O usuário que baixar arquivos protegidos por direitos de propriedade intelectual na internet, como músicas e vídeos, pode ser punido e até ter o acesso à rede cancelado. Pelo menos é isso que prevê um projeto de lei proposto pelo deputado Bispo Gê Tenuta (DEM-SP), que cria penalidades civis para quem faz download ou compartilha arquivos digitais na web.
O PL 5361/2009 propõe que os provedores de acesso à internet sejam obrigados a identificar os usuários que efetuem o download de arquivos protegidos por propriedades autorais nas chamadas redes de compartilhamento, ou P2P (sigla em inglês para ponto a ponto). A punição, segundo a proposta, aconteceria de forma gradativa. Na primeira ocorrência, o usuário seria informado por e-mail de que esse tipo de download constitui crime. No caso de reincidência, o provedor poderia suspender o acesso do internauta de três a seis meses e até cortar definitivamente a conexão.
O polêmico projeto se soma a outras propostas que circulam no Congresso. A mais famosa é a do senador Eduardo Azeredo (PSDB-MG), que propõe novas formas de enquadramento para crimes cometidos na internet e prevê que os provedores armazenem por até três anos todos os dados de conexão do usuário — caso as autoridades solicitem para fins de investigação. Críticos defendem que esse tipo de proposta colocaria em xeque a privacidade do internauta.
Segundo o Bispo Gê Tenuta, sua principal intenção é reeducar os internautas. “Quero gerar uma discussão e uma conscientização na população que utiliza esses meios, já que há quem baixa música na internet e nem sabe que isso é ilegal”, argumenta o deputado, para quem os usuários que fazem o download devem pagar por isso. “Quem tem um computador com internet em casa não é pobre e pode muito bem pagar, nem que seja R$ 1, para ter uma música”, acredita.
O diretor da Associação Brasileira dos Produtores de Disco, Paulo Rosa, diz que, atualmente, uma das principais formas de piratear CDs vem da web. “A disponibilização ilegal nas redes P2P vem causando enorme dano, tanto às companhias que produzem e comercializam música, quanto aos artistas”, acusa.
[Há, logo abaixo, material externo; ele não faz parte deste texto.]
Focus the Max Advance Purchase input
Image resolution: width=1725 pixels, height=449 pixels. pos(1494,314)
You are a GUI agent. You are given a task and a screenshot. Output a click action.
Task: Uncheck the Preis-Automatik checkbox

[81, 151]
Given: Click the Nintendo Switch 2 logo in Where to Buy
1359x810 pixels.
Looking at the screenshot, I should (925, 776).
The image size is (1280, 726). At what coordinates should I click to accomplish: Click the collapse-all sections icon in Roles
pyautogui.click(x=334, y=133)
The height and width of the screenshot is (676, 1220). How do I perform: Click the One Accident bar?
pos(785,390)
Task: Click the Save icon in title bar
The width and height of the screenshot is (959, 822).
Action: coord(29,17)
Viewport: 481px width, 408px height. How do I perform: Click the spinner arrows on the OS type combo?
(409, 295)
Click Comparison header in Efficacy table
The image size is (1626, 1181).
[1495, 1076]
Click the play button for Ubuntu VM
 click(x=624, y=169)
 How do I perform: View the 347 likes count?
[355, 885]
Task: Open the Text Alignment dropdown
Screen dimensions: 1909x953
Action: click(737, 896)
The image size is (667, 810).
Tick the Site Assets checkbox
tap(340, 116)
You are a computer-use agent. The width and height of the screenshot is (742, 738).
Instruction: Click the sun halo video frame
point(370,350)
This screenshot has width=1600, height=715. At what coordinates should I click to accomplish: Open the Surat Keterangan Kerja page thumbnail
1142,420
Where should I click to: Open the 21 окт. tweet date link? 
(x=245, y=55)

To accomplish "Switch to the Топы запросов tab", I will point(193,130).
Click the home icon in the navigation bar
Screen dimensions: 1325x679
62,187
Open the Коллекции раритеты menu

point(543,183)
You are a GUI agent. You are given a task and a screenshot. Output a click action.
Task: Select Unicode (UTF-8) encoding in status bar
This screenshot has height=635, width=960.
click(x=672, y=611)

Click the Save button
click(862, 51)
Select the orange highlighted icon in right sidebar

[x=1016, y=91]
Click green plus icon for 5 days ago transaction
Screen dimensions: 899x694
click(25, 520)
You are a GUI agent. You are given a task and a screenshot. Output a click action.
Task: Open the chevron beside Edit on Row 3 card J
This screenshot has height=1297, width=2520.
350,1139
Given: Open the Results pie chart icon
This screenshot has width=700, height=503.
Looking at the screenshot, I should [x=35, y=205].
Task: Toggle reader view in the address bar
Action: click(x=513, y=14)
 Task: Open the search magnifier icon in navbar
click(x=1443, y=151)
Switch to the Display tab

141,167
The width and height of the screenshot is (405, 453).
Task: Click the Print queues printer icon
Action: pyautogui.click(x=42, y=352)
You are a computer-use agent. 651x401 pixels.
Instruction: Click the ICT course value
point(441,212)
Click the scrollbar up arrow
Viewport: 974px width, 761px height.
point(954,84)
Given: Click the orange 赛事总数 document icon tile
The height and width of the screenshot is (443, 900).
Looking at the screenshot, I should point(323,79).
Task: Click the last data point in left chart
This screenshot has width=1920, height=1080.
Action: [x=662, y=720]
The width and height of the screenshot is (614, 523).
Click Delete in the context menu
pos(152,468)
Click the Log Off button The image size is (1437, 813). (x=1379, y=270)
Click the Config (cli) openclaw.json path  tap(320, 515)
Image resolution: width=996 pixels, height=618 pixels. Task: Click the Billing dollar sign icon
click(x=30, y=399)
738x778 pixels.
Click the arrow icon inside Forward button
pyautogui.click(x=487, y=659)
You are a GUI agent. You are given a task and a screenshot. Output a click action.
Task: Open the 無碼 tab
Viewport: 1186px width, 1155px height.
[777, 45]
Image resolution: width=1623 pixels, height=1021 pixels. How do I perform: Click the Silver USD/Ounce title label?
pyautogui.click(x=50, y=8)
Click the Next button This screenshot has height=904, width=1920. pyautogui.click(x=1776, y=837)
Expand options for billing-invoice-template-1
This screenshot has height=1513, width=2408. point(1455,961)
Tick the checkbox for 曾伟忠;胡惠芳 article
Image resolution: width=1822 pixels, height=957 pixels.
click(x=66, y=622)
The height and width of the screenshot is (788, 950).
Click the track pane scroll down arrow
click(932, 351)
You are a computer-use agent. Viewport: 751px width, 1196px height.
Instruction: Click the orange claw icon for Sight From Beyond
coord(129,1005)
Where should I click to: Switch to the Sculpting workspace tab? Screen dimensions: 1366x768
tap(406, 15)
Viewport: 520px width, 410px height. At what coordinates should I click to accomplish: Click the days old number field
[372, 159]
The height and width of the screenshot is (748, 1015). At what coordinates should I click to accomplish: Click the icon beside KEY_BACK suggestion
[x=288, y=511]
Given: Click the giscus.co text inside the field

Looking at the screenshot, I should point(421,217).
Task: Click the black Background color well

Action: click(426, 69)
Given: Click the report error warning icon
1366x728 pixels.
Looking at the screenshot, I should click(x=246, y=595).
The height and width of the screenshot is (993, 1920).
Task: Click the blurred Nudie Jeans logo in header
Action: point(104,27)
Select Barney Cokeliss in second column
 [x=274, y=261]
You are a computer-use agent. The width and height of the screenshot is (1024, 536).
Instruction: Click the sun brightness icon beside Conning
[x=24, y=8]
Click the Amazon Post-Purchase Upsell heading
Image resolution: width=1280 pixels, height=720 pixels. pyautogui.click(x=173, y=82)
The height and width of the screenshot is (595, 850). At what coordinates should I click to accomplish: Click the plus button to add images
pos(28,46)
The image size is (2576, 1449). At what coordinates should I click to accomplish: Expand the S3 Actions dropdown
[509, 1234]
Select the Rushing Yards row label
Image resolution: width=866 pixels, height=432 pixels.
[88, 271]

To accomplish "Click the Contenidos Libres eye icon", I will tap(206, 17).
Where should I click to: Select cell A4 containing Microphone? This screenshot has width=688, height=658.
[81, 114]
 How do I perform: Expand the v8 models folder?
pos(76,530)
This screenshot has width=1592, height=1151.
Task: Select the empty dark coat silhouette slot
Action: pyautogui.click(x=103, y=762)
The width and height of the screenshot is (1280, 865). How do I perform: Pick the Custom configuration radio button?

Tenuta admite que o projeto sofreu forte influência da chamada Lei Hadopi(1), sancionada em maio na França e depois suspensa.
Reações
Para Marcelo Branco, coordenador do projeto Software Livre Brasil e um dos principais ativistas do movimento contra a regulação da internet no país, o projeto de Tenuta não deve ir adiante, uma vez que fere um dos princípios básicos da Constituição: o direito à privacidade. “Para que seja possível fazer esse tipo de sanção, o provedor precisa vigiar a conexão de seus usuários. Me pergunto como fazer essa vigilância sem violar a privacidade das pessoas?”, questiona. De acordo com ele, indústrias como a fonográfica e cinematográfica precisam repensar o atual modelo de negócio — já que os consumidores desejam obter os conteúdos em outros meios, como o digital. “Quando eu compro um CD, eu posso querer passá-lo para frente, sem fins lucrativos, não é? Por que não posso fazer isso com o CD digitalizado?”, questiona.
O advogado Luiz Henrique Souza, especialista em direito digital, aponta várias falhas para o texto. “O primeiro deles é o da intimidade”, diz. “Somente com um pedido judicial um provedor pode monitorar o que um cliente faz na internet.” Para o também especialista em direito eletrônico, Renato Opice Blum, o fato de o texto delegar aos provedores a tarefa de punir o internauta abre espaço para a inconstitucionalidade da proposta. “Ao não permitir que o usuário tenha direito de defesa, o projeto viola um preceito básico do cidadão”, informa.
LEI HADOPI
Sancionada em maio na França, a lei criou um órgão governamental independente batizado de Hadopi, que tinha o direito de vigiar IPs suspeitos e punir gradativamente os usuários de redes P2P. No entanto, um mês depois de entrar em vigor, a Corte Suprema francesa julgou a lei inconstitucional, ao avaliar que ela violava o direito do livre discurso e da presunção da inocência.